HAPPY: It’s part of your sloppy charm!
SHANE: (laughs) Well that’s what I’ve always said. It’s like you’re always falling apart but always holding it together at the same time (laughs). It was really funny when we did the Beat The Drum gig with The Presets and they had all this shit on stage, I had no idea how they did it. We literally just have amps. When we go set up at shows the sound guy is like “Aw no, you don’t need that, or that”, apparently we have too much stuff. But having another guitarist has been great. Just to have someone else to play with and kill time with, and talk to.
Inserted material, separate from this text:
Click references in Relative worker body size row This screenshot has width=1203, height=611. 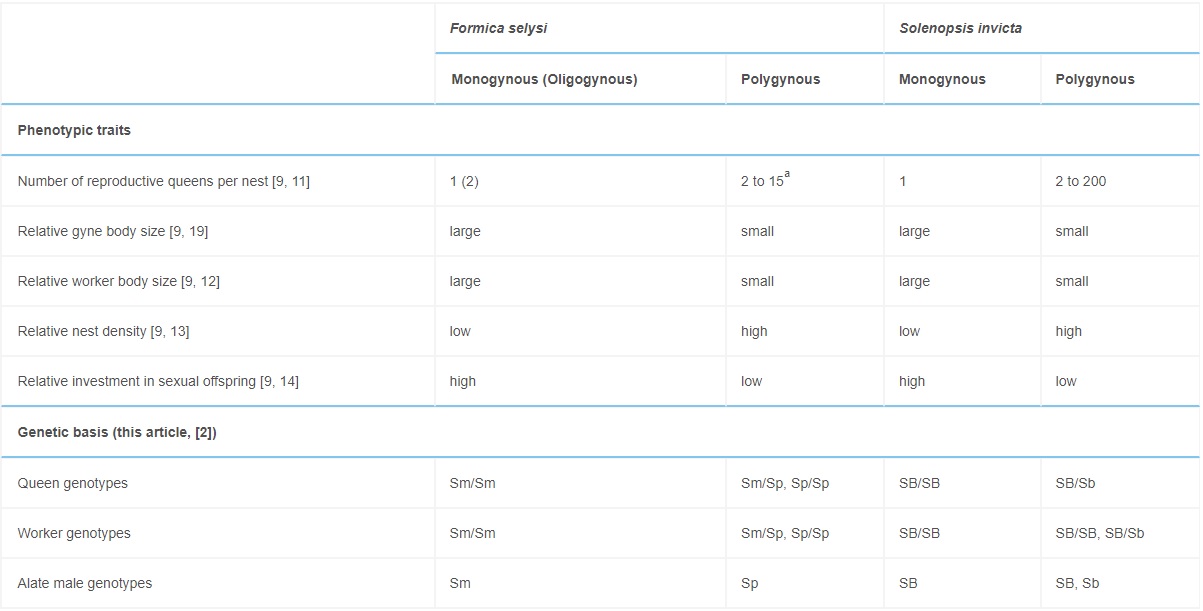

After all this time with Simon we’ve heard each other’s stories a million times…
HAPPY: Like Bert and Ernie?
SHANE: Yeah! (laughs) Well most people have been pretty good about us having another guitarist, some people are two piece purists. It’s hilarious. We were a two piece for five years, and after we added an extra guitar. Over in England there were some people who were writing on our Instagram “I can’t wait to see this band as a two piece again”. What? I guess we’ll go back to playing our old songs again (laughs).
HAPPY: (laughs) Well we’ve polished off this jug of New so I may as well ask you our last question. We always write about what makes us happy, is this the thing that makes you happy? Growing and changing your music?
SHANE: Yeah, so much has happened but at the end of the day this what has made us happy.